There is no secret sauce to control your trading psychology on ever single trade – but you can get better at it over time. More often than not it’s the impulsive trades that become destructive to our portfolio. You know the trades we make on a whim and hope with no more than 15 seconds of analysis.
Reminds me of those late night TV infomercials. We have all seen them and I’m sure at one point or another you bought something that you never really needed right? I just hope you never bought the Snuggie (come on people, it’s a blanket with cut holes in it.) But these impulse purchases are just the same for traders – and they CAN be avoided.
Ask Yourself These Questions Now
There are lots of great tips and tricks out there on avoiding impulsive trading. However, there are five key questions that I particularly think are helpful. These questions, if asked ahead of time, help make sure logical thinking and planning are a part of the picture.
1.) When did you come up with the trading idea?
********************
## To-do list
A - In the trading psychology passage, rewrite the part starting at "Reminds me of" and ending at "CAN be avoided.", replacing "infomercials" with "commercials".
B - Condense the paragraph of the trading psychology passage that begins "There are lots of great tips" into a shorter version that keeps its main facts.

## Dataset content
********************
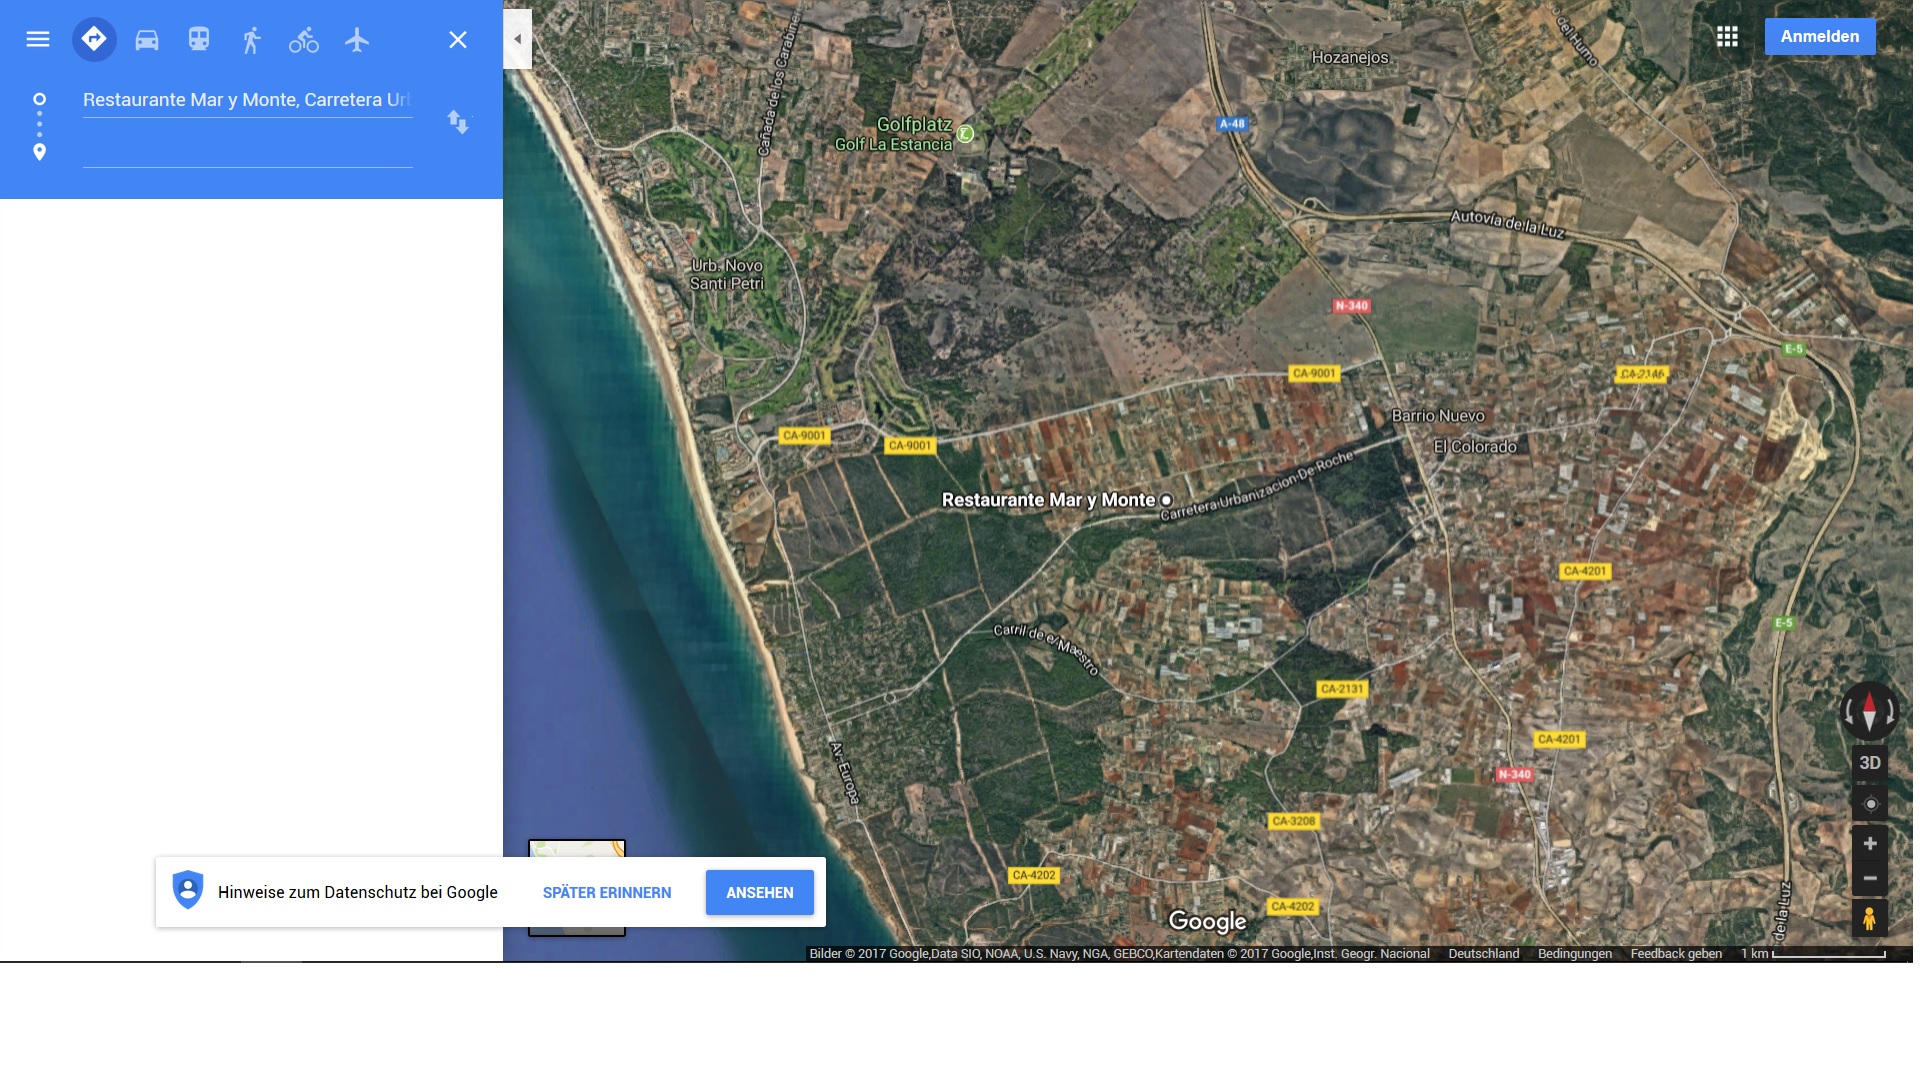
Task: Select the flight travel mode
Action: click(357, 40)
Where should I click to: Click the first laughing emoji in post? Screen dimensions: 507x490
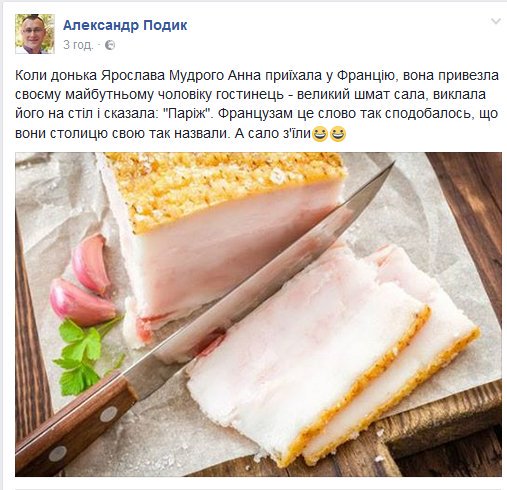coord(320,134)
********************
## Responses per task
A -
Reminds me of those late night TV commercials. We have all seen them and I’m sure at one point or another you bought something that you never really needed right? I just hope you never bought the Snuggie (come on people, it’s a blanket with cut holes in it.) But these impulse purchases are just the same for traders – and they CAN be avoided.

B - Many tips exist for avoiding impulsive trading, but the writer finds five key questions particularly helpful. Asking them ahead of time helps ensure that logical thinking and planning are part of the picture.